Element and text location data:
— begin —

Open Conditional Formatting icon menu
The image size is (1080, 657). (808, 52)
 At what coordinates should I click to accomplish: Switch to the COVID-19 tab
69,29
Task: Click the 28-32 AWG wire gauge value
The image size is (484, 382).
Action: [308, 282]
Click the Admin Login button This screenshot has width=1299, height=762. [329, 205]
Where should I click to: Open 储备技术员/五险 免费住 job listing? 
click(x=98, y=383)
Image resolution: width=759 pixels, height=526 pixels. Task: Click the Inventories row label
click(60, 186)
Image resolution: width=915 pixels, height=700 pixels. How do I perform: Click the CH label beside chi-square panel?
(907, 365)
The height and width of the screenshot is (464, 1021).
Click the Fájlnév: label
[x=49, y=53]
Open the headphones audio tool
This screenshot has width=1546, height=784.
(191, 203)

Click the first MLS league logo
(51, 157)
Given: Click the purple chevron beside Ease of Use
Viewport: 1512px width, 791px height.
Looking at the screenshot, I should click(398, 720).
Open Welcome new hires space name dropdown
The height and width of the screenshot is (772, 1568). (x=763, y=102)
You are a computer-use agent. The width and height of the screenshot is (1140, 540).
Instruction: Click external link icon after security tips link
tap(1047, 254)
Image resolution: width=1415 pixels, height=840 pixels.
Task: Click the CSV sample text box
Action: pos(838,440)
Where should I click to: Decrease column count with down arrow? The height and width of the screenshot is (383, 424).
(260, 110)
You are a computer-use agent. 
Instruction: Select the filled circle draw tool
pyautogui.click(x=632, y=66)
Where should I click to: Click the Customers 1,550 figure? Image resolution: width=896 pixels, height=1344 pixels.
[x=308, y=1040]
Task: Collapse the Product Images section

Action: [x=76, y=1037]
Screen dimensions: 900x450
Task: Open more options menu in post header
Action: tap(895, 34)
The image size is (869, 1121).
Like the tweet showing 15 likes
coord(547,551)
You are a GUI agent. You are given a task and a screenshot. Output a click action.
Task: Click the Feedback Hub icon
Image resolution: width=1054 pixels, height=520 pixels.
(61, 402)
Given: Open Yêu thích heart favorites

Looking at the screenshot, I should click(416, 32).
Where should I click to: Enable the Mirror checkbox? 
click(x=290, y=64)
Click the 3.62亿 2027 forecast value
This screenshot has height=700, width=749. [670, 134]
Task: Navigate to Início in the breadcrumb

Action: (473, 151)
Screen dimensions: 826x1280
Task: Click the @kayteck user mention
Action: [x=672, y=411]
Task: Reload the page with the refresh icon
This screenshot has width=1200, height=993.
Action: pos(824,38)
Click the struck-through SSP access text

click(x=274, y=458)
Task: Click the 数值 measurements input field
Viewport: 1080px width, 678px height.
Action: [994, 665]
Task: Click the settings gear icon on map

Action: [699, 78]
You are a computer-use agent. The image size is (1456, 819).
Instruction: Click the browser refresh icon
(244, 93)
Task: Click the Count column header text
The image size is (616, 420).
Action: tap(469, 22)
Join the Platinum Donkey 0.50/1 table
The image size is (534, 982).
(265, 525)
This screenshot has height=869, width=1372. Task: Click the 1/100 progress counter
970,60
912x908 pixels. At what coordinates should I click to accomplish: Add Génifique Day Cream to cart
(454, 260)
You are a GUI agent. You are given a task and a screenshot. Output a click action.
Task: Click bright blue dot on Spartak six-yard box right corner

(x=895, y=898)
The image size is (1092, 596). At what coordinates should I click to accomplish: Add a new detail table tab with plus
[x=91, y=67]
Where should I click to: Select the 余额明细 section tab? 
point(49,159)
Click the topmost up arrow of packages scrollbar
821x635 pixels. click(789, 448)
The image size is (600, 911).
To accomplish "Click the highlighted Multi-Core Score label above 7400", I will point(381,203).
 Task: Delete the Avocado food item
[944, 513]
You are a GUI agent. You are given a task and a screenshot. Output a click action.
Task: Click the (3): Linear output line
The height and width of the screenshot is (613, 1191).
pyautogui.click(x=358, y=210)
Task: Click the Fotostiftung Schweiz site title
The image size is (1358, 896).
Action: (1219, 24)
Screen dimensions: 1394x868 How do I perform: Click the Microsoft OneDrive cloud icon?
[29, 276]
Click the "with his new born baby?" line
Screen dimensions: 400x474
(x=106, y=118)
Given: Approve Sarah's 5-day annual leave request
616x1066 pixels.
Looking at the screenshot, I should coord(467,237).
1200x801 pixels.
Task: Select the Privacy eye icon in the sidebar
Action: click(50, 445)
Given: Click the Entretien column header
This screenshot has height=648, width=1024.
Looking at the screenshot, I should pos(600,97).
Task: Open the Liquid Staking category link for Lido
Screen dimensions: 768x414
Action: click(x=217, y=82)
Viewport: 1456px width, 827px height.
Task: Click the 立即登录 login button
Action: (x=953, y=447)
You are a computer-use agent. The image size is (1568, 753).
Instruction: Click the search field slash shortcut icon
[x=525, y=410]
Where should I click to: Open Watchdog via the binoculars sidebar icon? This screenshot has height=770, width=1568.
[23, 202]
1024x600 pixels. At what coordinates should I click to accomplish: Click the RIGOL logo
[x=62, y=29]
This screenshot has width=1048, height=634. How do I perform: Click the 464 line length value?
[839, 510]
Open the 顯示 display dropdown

— end —

What the task requires:
Rewrite the records starting with the line that contains "Screen dimensions: 1394x868" and going on through the end of the records, changing "Instruction" to "Command" and leaving everything else unchanged. Give only those lines.

Task solution:
Screen dimensions: 1394x868 How do I perform: Click the Microsoft OneDrive cloud icon?
[29, 276]
Click the "with his new born baby?" line
Screen dimensions: 400x474
(x=106, y=118)
Given: Approve Sarah's 5-day annual leave request
616x1066 pixels.
Looking at the screenshot, I should coord(467,237).
1200x801 pixels.
Task: Select the Privacy eye icon in the sidebar
Action: click(50, 445)
Given: Click the Entretien column header
This screenshot has height=648, width=1024.
Looking at the screenshot, I should pos(600,97).
Task: Open the Liquid Staking category link for Lido
Screen dimensions: 768x414
Action: click(x=217, y=82)
Viewport: 1456px width, 827px height.
Task: Click the 立即登录 login button
Action: (x=953, y=447)
You are a computer-use agent. The image size is (1568, 753).
Command: Click the search field slash shortcut icon
[x=525, y=410]
Where should I click to: Open Watchdog via the binoculars sidebar icon? This screenshot has height=770, width=1568.
[23, 202]
1024x600 pixels. At what coordinates should I click to accomplish: Click the RIGOL logo
[x=62, y=29]
This screenshot has width=1048, height=634. How do I perform: Click the 464 line length value?
[839, 510]
Open the 顯示 display dropdown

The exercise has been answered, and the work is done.